Séisme sur le foot africain : Le Sénégal porte l’affaire de la « CAN sur tapis vert » devant le TAS
Deux mois après avoir soulevé le trophée à Rabat, le Sénégal se voit dépouillé de son titre de champion d’Afrique par une décision administrative de la CAF. Entre colère noire et bataille juridique, la Fédération Sénégalaise de Football (FSF) a saisi le Tribunal Arbitral du Sport pour récupérer son dû.
Le football africain vient de plonger dans l’une des zones de turbulences les plus sombres de son histoire. Le 17 mars 2026, ce qui n’était qu’une rumeur est devenu un verdict officiel : le Jury d’Appel de la Confédération Africaine de Football (CAF) a annulé la victoire du Sénégal lors de la finale de la CAN 2025 (1-0 face au Maroc), déclarant les Lions de la Teranga perdants par forfait (3-0).
Une décision « lunaire » et un titre qui change de camp
L’onde de choc est planétaire. Jamais un titre continental majeur n’avait été réattribué deux mois après le coup de sifflet final pour des raisons administratives.

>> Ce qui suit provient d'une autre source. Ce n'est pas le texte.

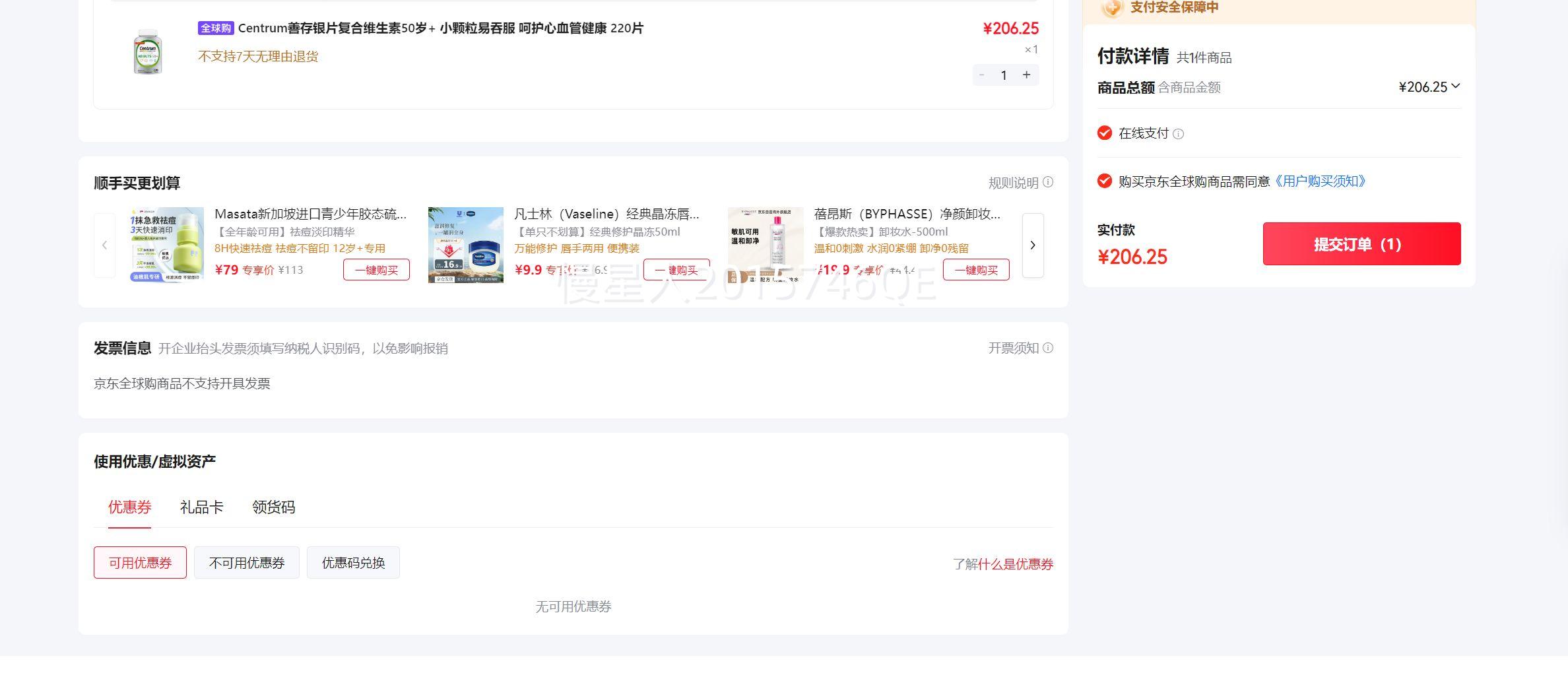Click the 全球购 purple badge
This screenshot has height=673, width=1568.
[x=216, y=28]
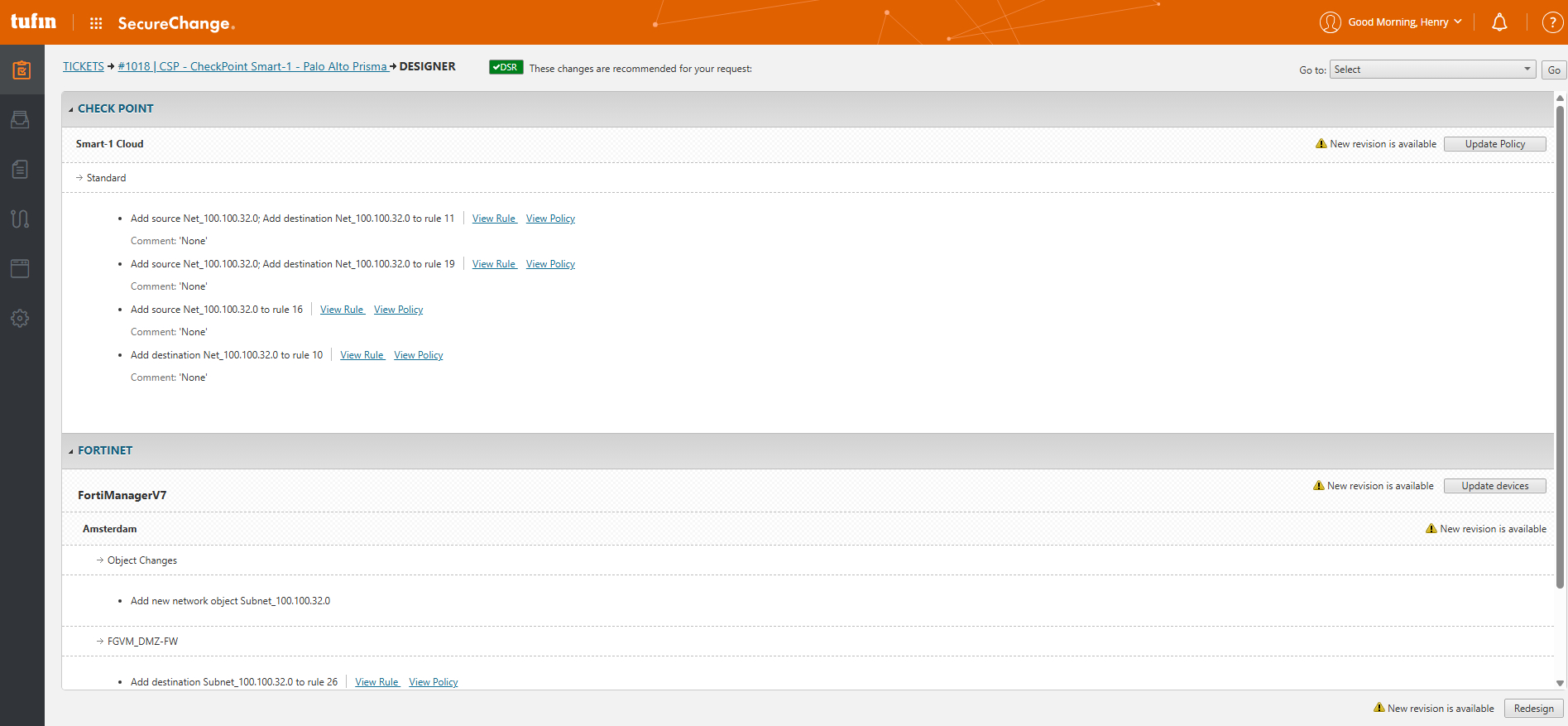Open View Rule for rule 11

click(494, 219)
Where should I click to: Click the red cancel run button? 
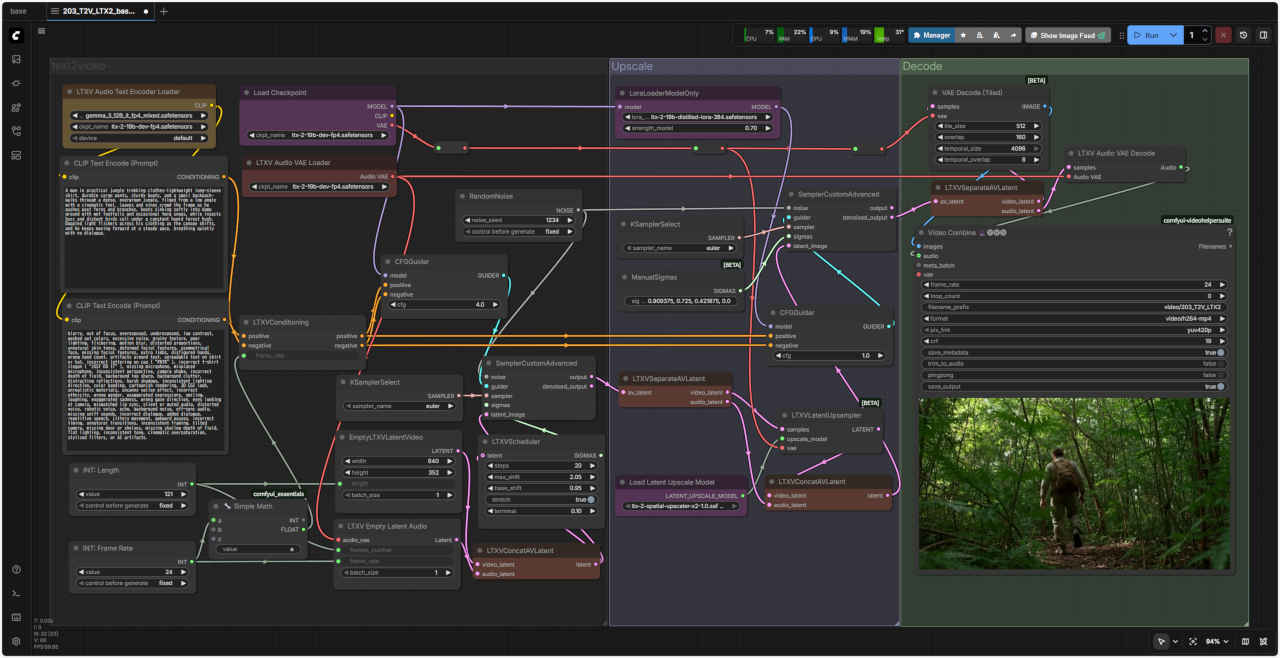1223,35
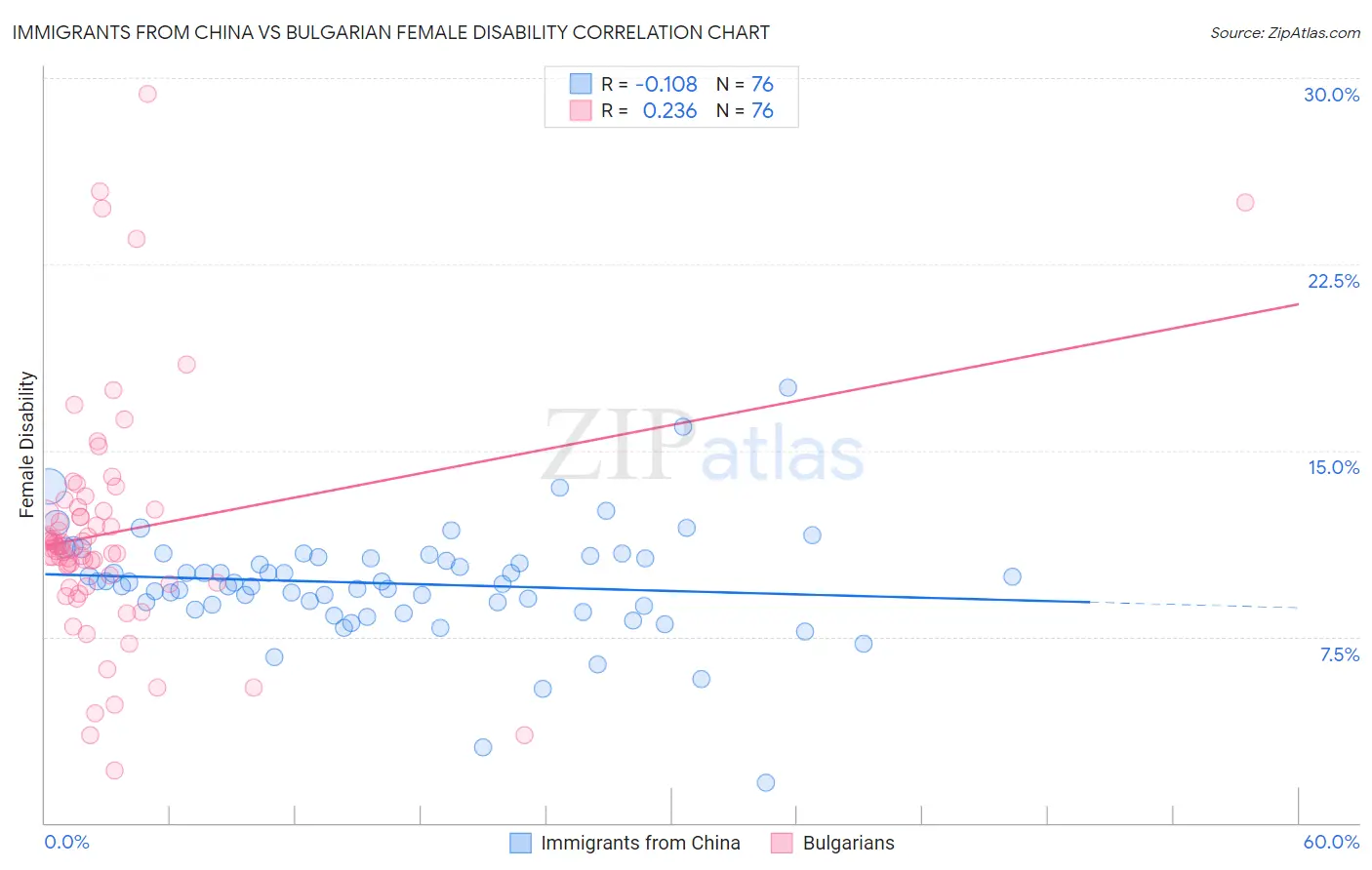
Task: Open the ZipAtlas.com source link
Action: 1285,32

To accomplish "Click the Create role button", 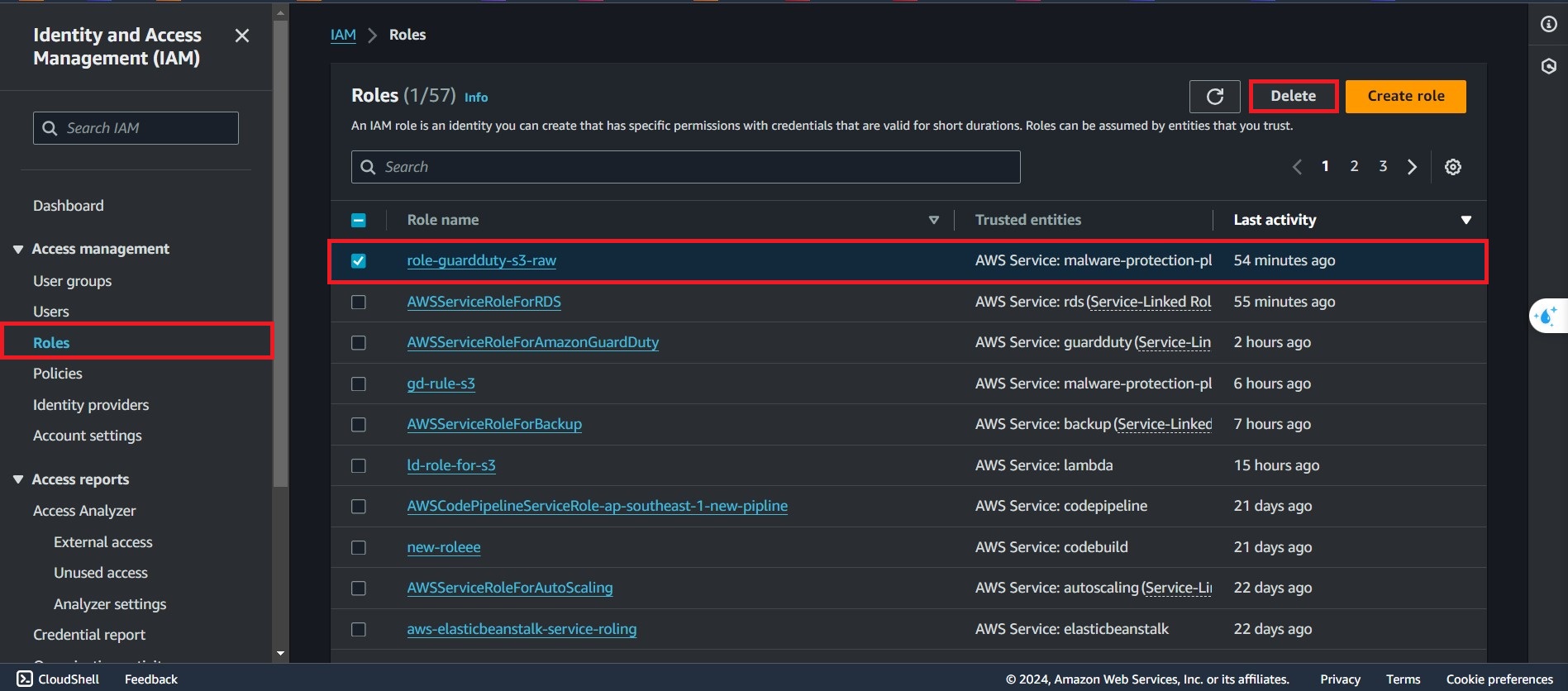I will [x=1405, y=97].
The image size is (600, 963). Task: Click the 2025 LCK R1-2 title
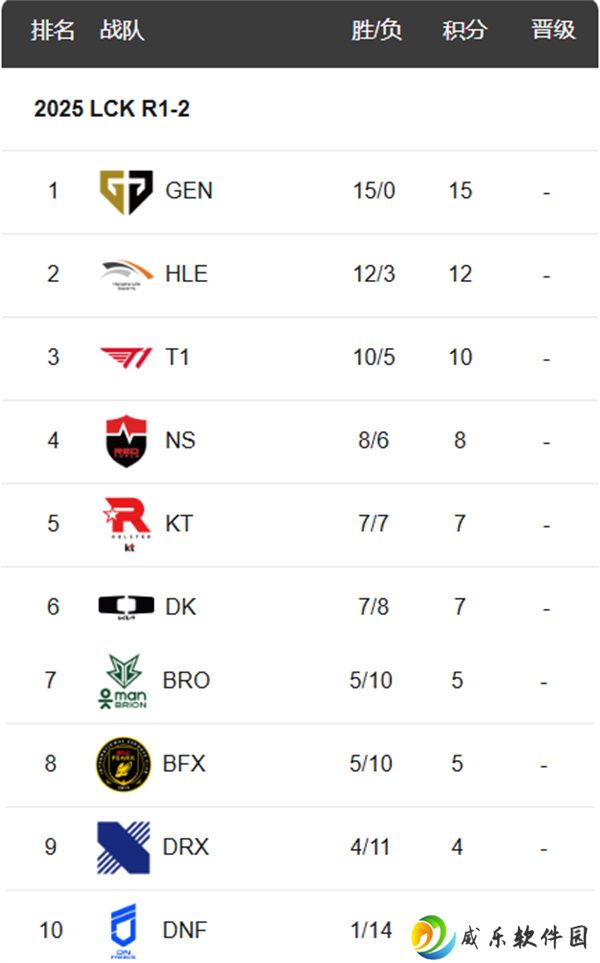pos(112,109)
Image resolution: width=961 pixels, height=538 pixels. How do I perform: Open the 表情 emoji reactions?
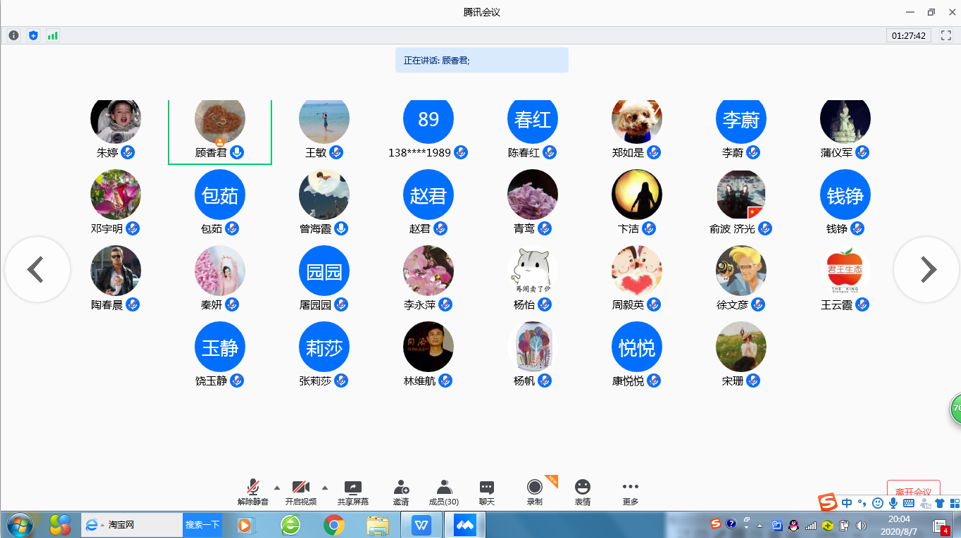pos(582,492)

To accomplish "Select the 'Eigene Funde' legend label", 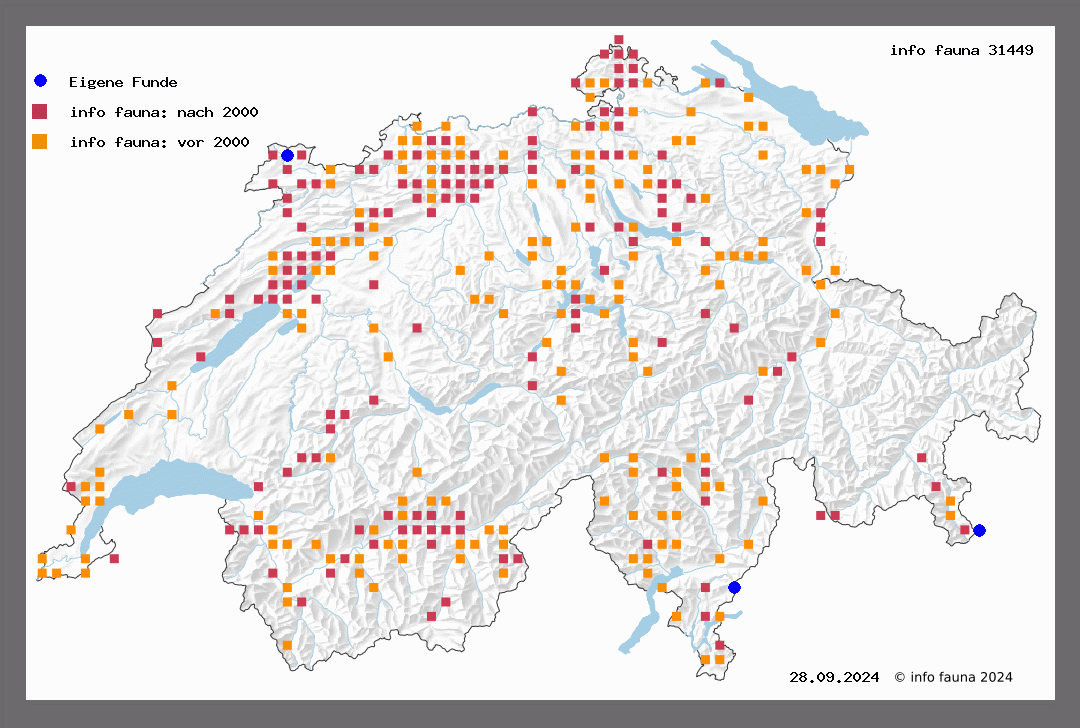I will [x=122, y=82].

La CAF s’appuie sur les articles 82 et 84 de son règlement, invoquant un « refus de jouer » lors d’un incident électrique durant la finale, où une partie des joueurs sénégalais aurait temporairement quitté la pelouse.
Pour Dakar, la pilule ne passe pas. Dans un communiqué incendiaire publié dans la nuit du 18 mars, la FSF fustige une décision « inique et sans précédent » qui « jette le discrédit sur le football africain ».
La faille juridique : Le match est allé au bout
Tout le débat devant le Tribunal Arbitral du Sport (TAS) à Lausanne va cristalliser autour d’un point central : le match s’est terminé. Comme le souligne Me Kalukanda Mashata, l’article 84, qui prévoit le forfait, est normalement réservé aux cas d’abandon définitif. Or, l’arbitre congolais Jean-Jacques Ndala Ngambo a laissé la rencontre aller à son terme, prolongations comprises.

« L’arbitre est le chef de la police des terrains », rappelle Me Tatiana Vassine. Si l’arbitre a permis la reprise et n’a pas arrêté le match, comment une instance disciplinaire peut-elle, a posteriori, décréter un forfait ? C’est cette « contradiction centrale » que les avocats sénégalais comptent exploiter pour démontrer que la sanction est disproportionnée.
Le Sénégal dispose d’arguments sérieux
Face à ce que Claude Le Roy qualifie de sabotage par des « bons à rien », le Sénégal ne compte pas se laisser faire. En saisissant le TAS, les Lions de la Teranga espèrent faire valoir la « vérité du terrain ». Le tribunal de Lausanne, réputé pour protéger les résultats acquis sportivement sauf cas de dopage ou corruption, devra trancher : le comportement des Sénégalais constituait-il réellement un refus de jouer, ou une simple péripétie de match mal gérée par les officiels ?
En attendant le verdict de Lausanne, l’Afrique du football retient son souffle. Le trophée est peut-être à Rabat, mais pour beaucoup, le cœur du champion bat toujours à Dakar. La bataille des Lions ne fait que commencer.